Nous vendons souvent des voitures avant leur mise sur le marché, et cette rare Ferrari 250 GT SWB avec conduite à droite en est un exemple.
Au début des années 1950, Ferrari a lancé sa gamme de modèles 250 afin d'élargir l'offre de la société et de franchir une étape vers l'augmentation de la production. À cette époque, Enzo Ferrari avait commencé à comprendre l'importance de promouvoir ses voitures de route afin de financer les efforts de la société en matière de course automobile. Le lancement de la série 250 GT marqua le début d'une nouvelle ère pour Ferrari, qui allait produire certaines des meilleures voitures de route et de compétition jamais construites. Le châssis de 2600 mm de la 250 GT Europa servit de base à toute une gamme de carrosseries et de voitures 250 GT, notamment des coupés de série, des cabriolets à capote souple et des versions de compétition avec une carrosserie entièrement en aluminium.
Le prototype 250 GT SWB fut présenté au Salon de Paris en octobre 1959 et son lancement fut accueilli avec enthousiasme. Le modèle avait été conçu sur un châssis de 2 400 mm et était équipé d'un moteur plus puissant. Il fut également la première Ferrari Berlinetta à être équipée de freins à disque. Pinin Farina avait dessiné une carrosserie à la fois imposante et élégante, avec un arrière incliné caractéristique. Les pilotes de course talentueux et les amateurs en herbe se sont rapidement disputé pour en acquérir un.
Tout au long de la production de la 250 GT SWB, plusieurs améliorations et modifications ont été apportées. À l'origine, la SWB n'était pas équipée des jolies prises d'air avant et arrière, mais celles-ci ont été ajoutées à partir du milieu de l'année 1960. À partir de la fin de l'année 1960, la lunette arrière a été légèrement agrandie et une sortie d'air a été ajoutée dans le toit.
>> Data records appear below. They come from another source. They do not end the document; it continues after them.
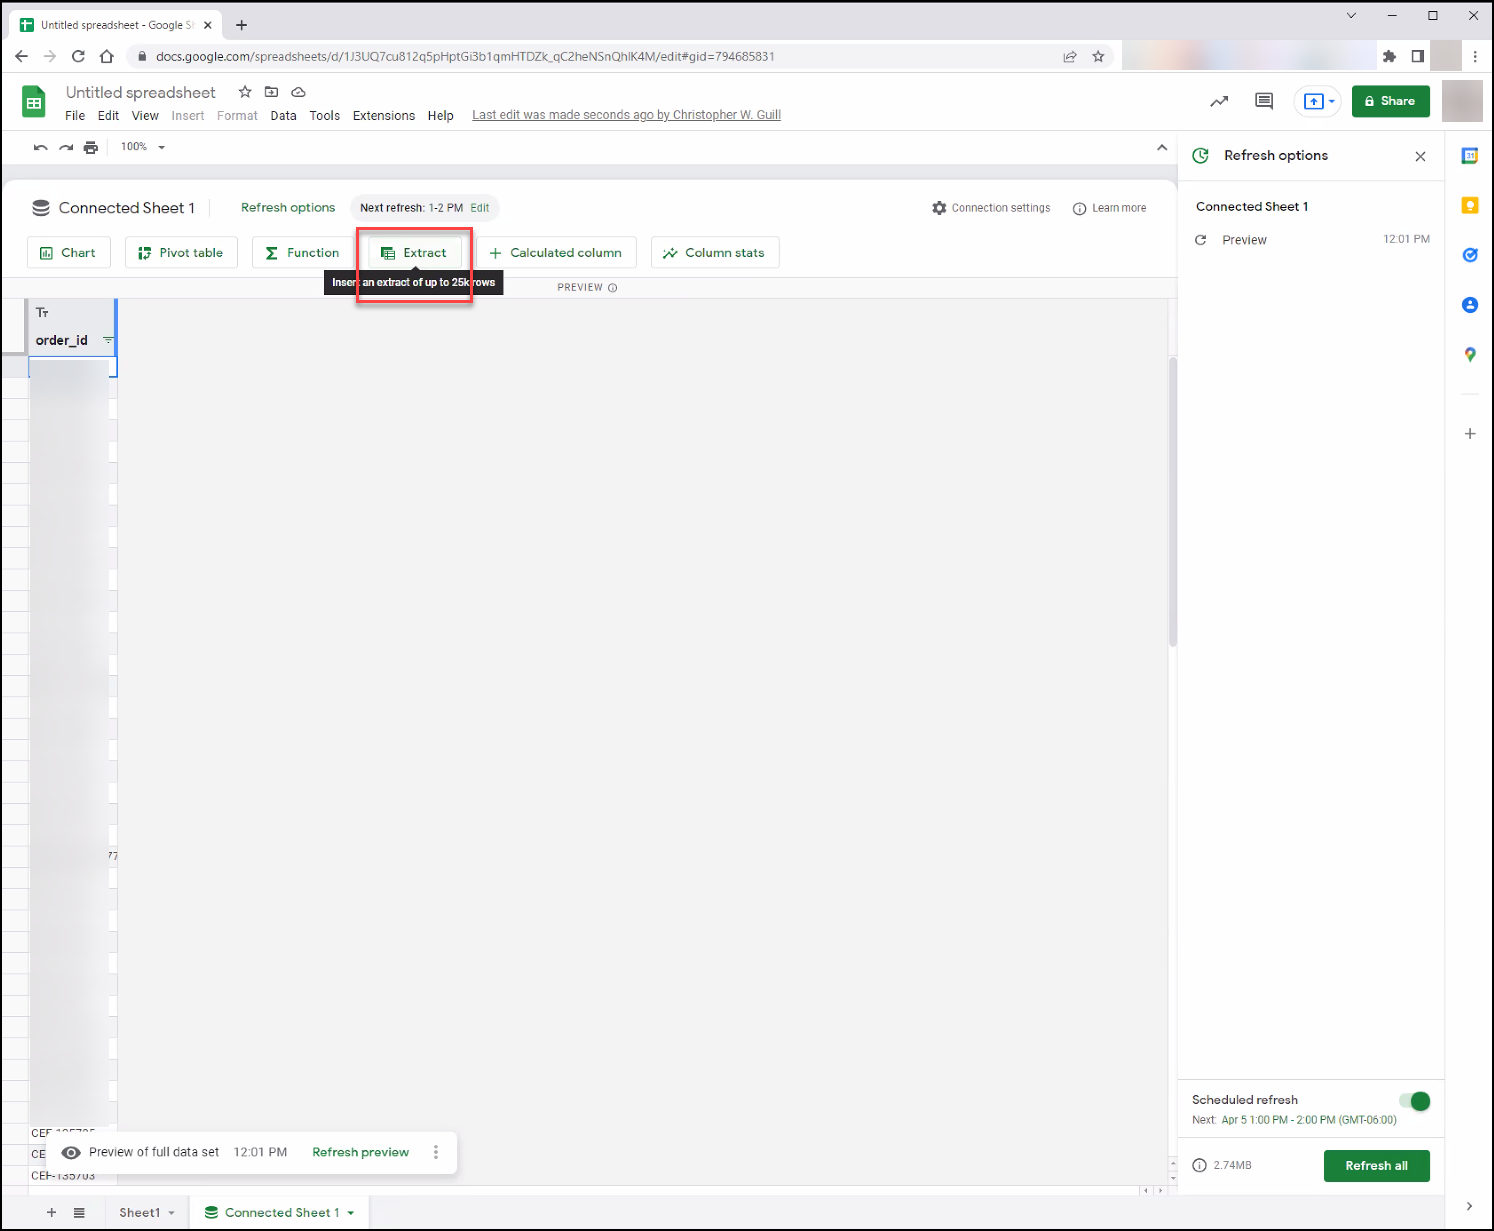The height and width of the screenshot is (1231, 1494).
Task: Toggle the Scheduled refresh switch
Action: 1415,1101
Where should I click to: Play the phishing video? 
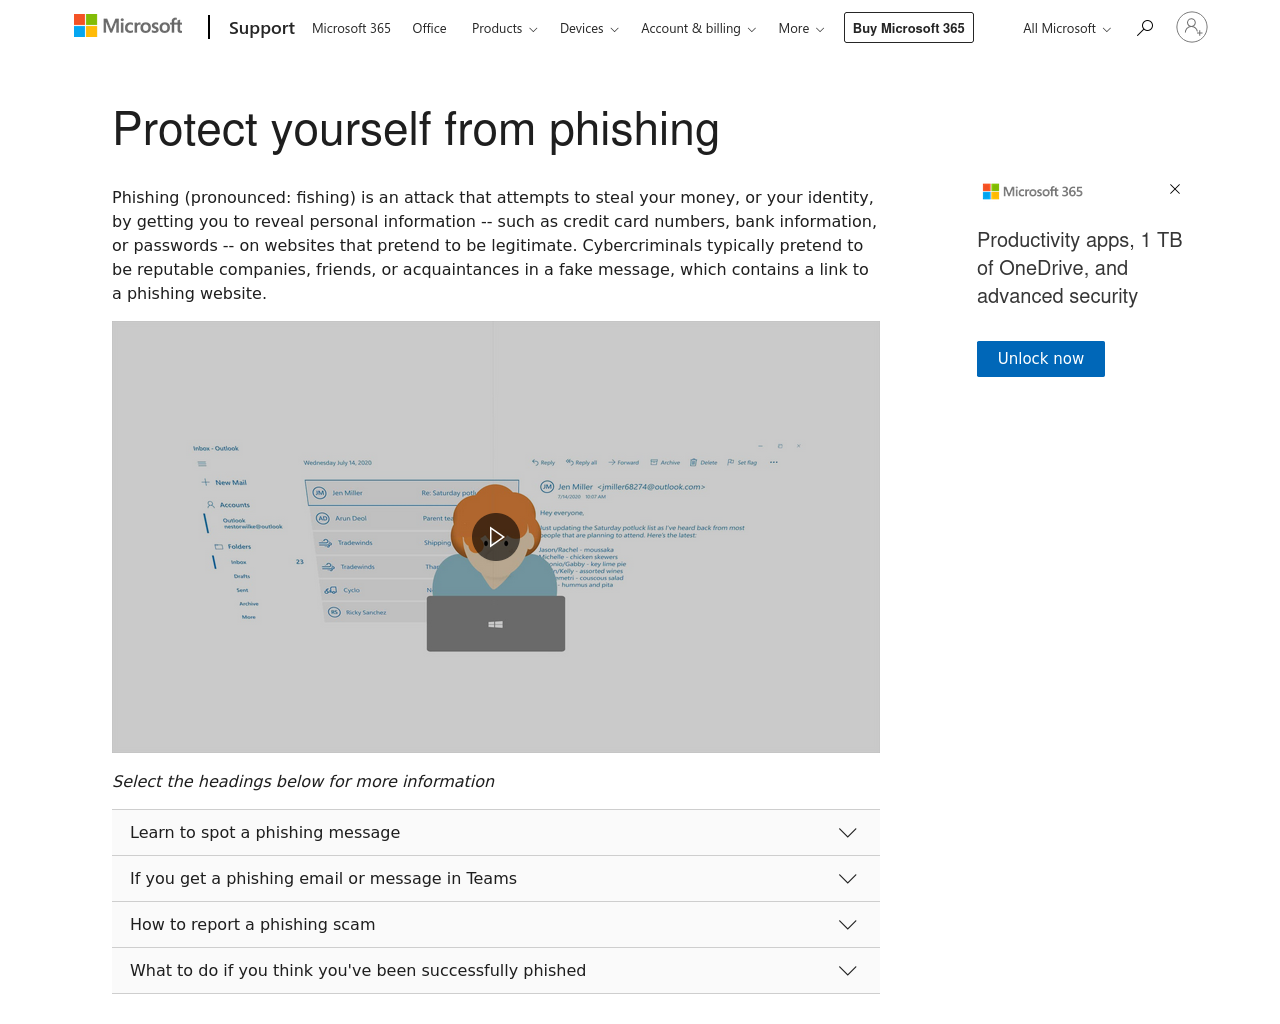point(496,537)
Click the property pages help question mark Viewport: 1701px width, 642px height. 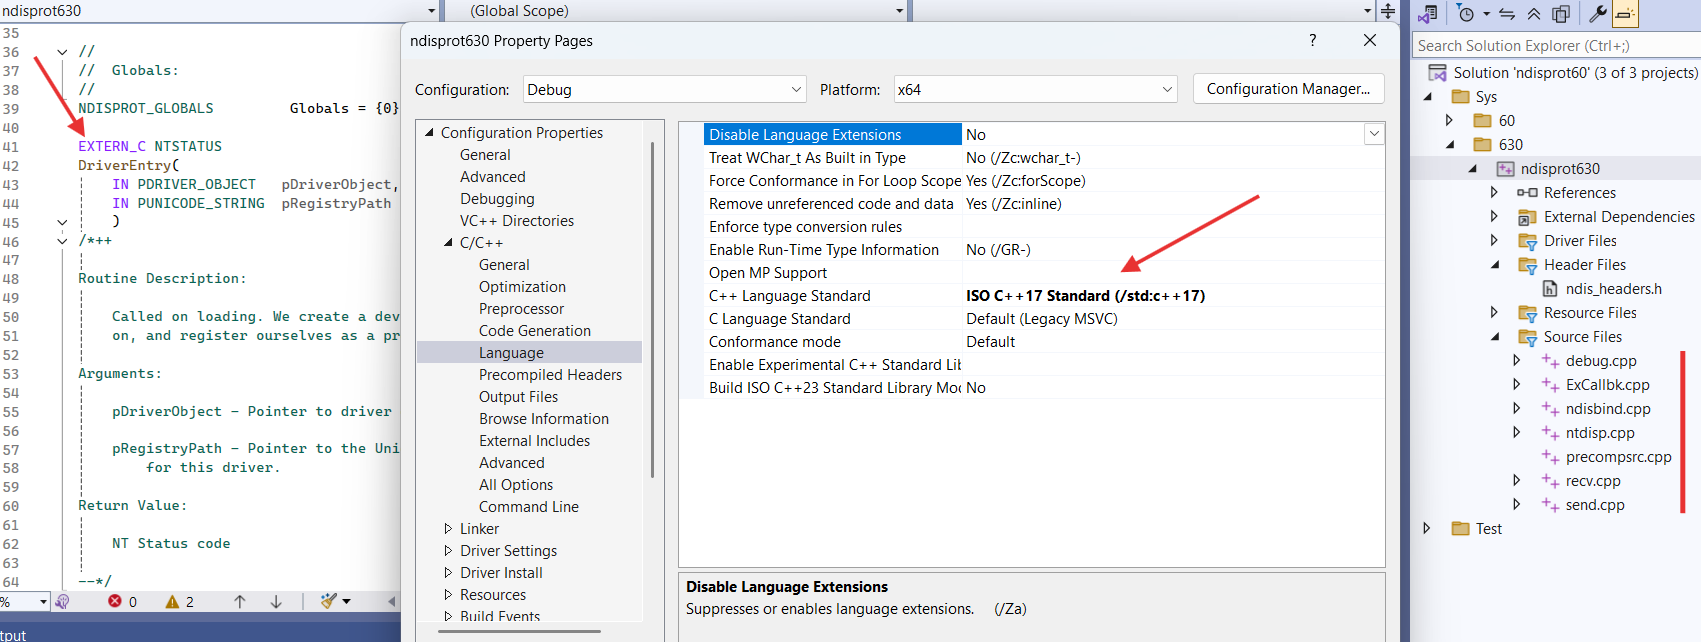[x=1312, y=40]
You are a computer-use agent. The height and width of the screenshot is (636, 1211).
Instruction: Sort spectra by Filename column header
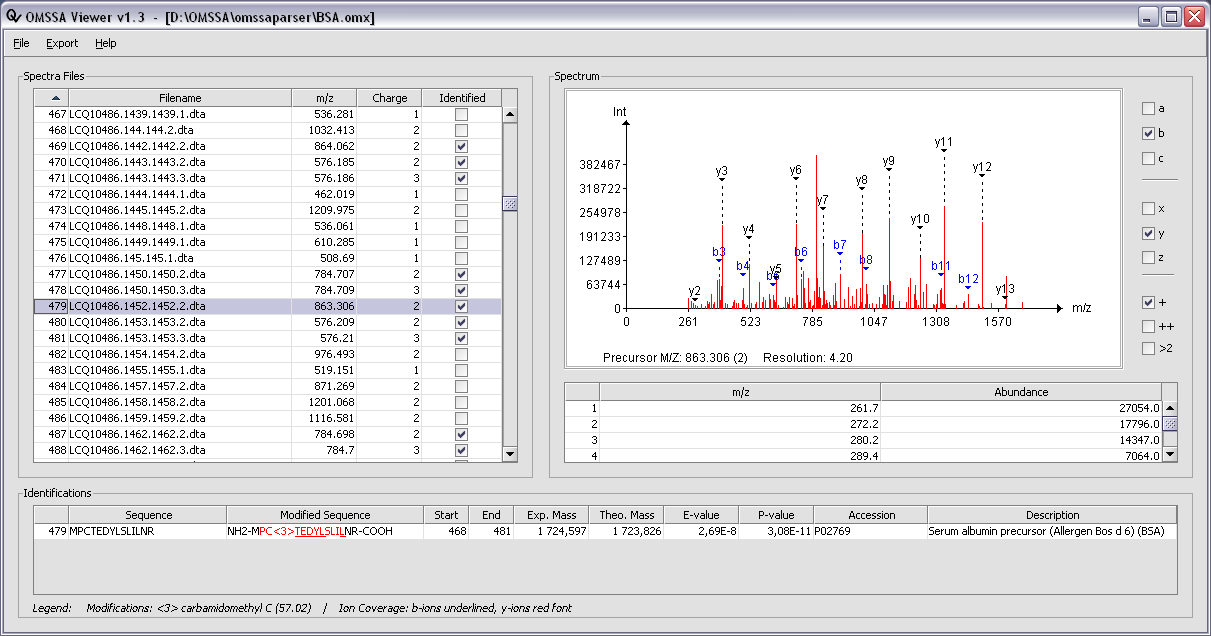[x=180, y=98]
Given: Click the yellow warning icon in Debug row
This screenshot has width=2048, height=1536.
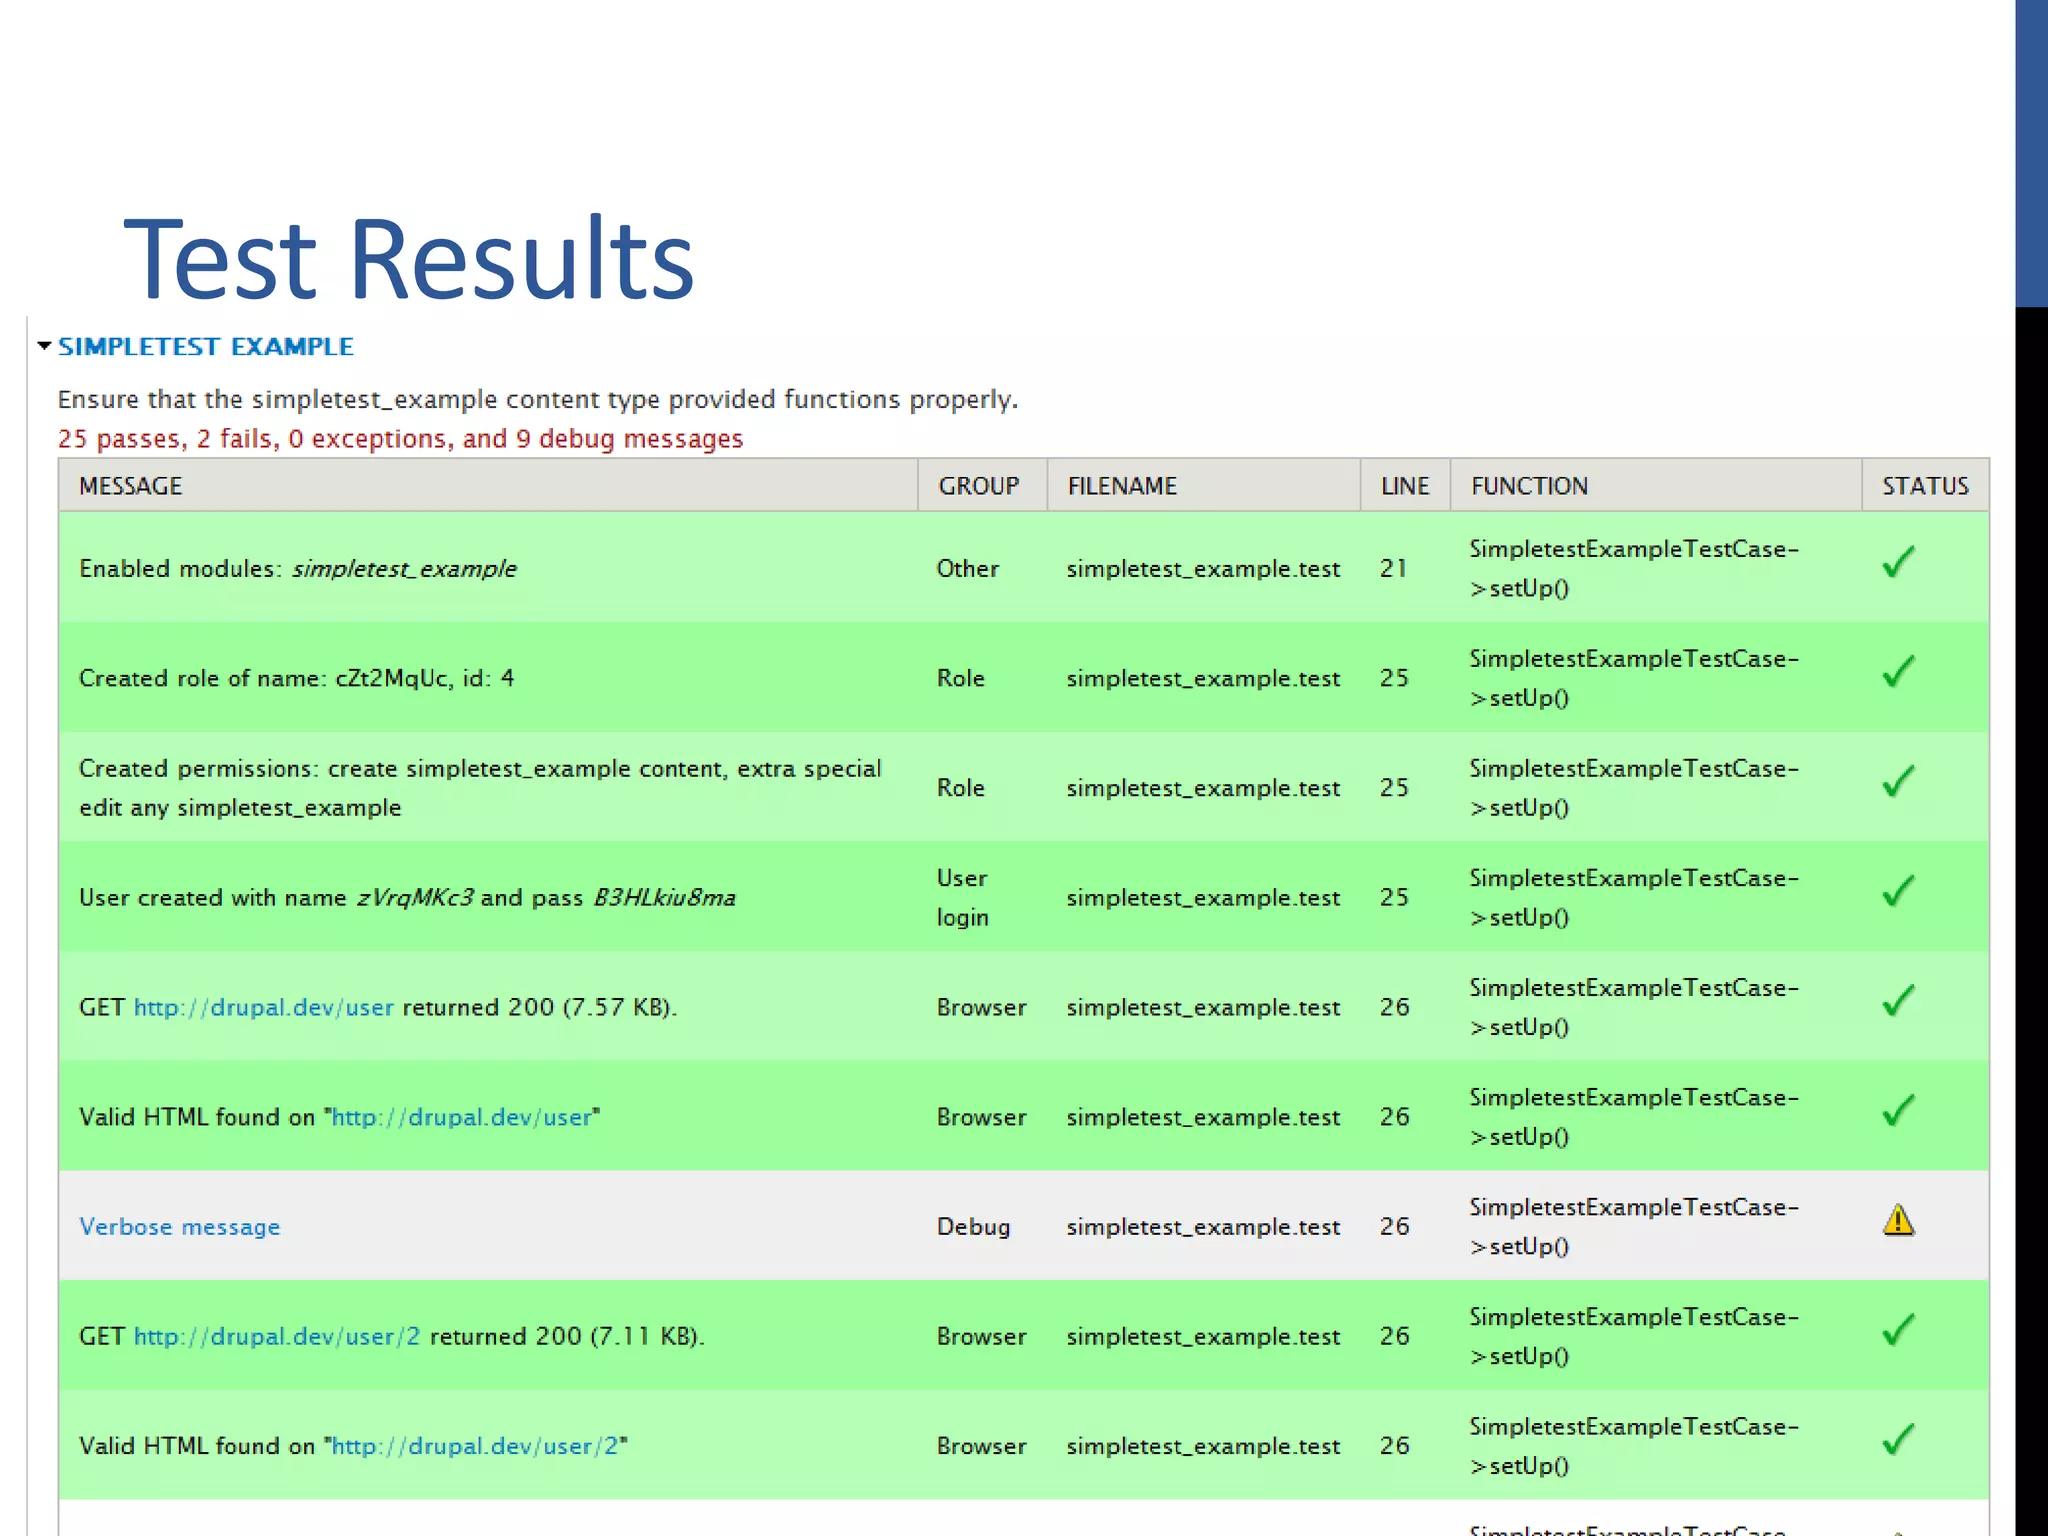Looking at the screenshot, I should (x=1898, y=1221).
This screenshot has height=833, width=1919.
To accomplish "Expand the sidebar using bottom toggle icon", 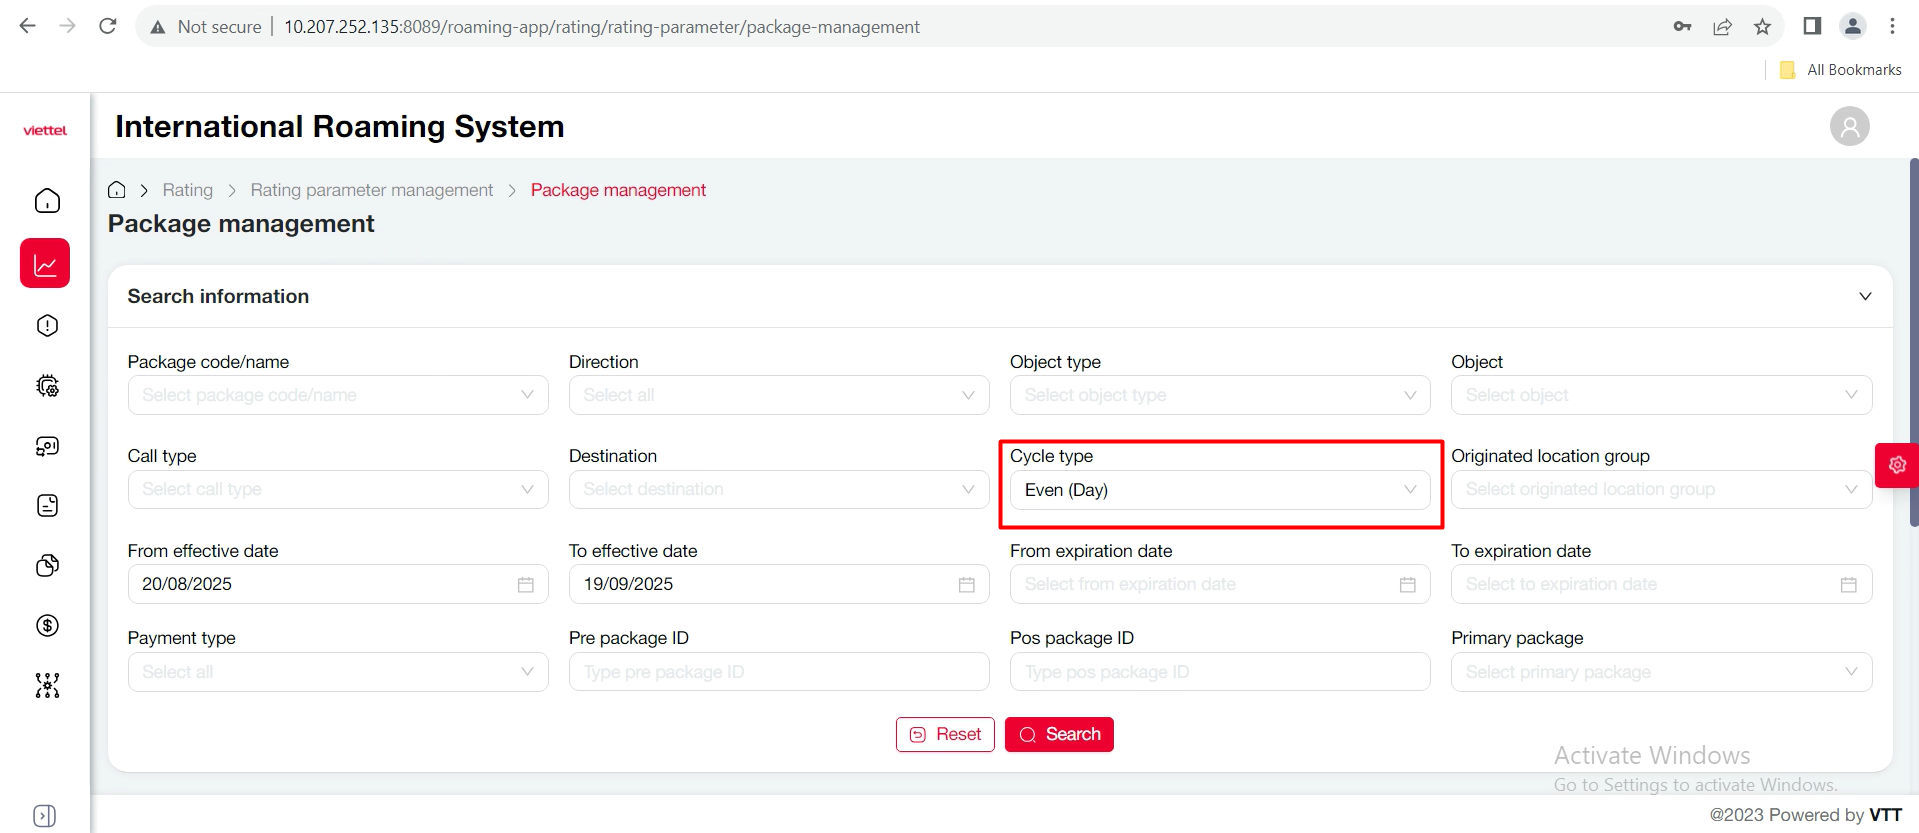I will (45, 815).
En 1961, les feux de position latéraux ont été remplacés par des feux en forme de goutte et le réservoir de carburant a été déplacé vers l'aile gauche.
Au total, 165 Ferrari 250 GT SWB ont été produites, mais seules 14 d'entre elles étaient équipées d'une conduite à droite, y compris les trois variantes de compétition à carrosserie en alliage, telles que les deux célèbres voitures de Rob Walker/Stirling Moss. Ce modèle reste aujourd'hui l'une des Ferrari les plus convoitées et les plus appréciées jamais produites. Il a acquis la réputation d'être l'une des meilleures voitures de sport polyvalentes de tous les temps, tant sur circuit que sur route.
Le châssis 3657 GT est le dernier des 14 modèles 250 GT SWB à conduite à droite à avoir été produit. Il a été achevé le 17 septembre 1962, ce qui en fait un modèle de fin de production très recherché. Il intègre les améliorations apportées tout au long de la production du modèle, telles que les clignotants latéraux en forme de goutte et le déplacement du réservoir de carburant. La voiture était peinte dans une combinaison de couleurs très attrayante et unique, Verde Tevere Metallizzato, une couleur Maserati, avec un intérieur en cuir Verde Scuro.
M. Ettinger n'a possédé la voiture que pendant une courte période avant de la vendre à Stuart Wilson, un pilote basé à Elko, dans le Nevada. Un an plus tard, elle a été achetée par Manfred Lampe, collectionneur renommé, historien et designer senior chez Ford, dans le Michigan. À cette époque, la voiture était peinte en rouge et M. Lampe l'avait immatriculée sous le numéro très approprié « SEFAC ».
Châssis 3657 GT en rouge, notez l'immatriculation « SEFAC » et le retrait des pare-chocs.
Châssis 3657 GT en rouge
Le châssis 3657 GT est un magnifique exemple de l'un des modèles les plus convoités jamais produits par Ferrari. Il s'agit d'une voiture très rare avec conduite à droite, dont seulement 14 exemplaires ont été fabriqués, celui-ci étant le tout dernier. Comme le montre son historique, le châssis 3657 GT a appartenu à plusieurs collectionneurs de renom, ce qui souligne l'importance et l'attrait de cette voiture.
Nous sommes heureux d'annoncer que la voiture a trouvé un nouveau foyer fantastique, où elle rejoindra une collection très spéciale.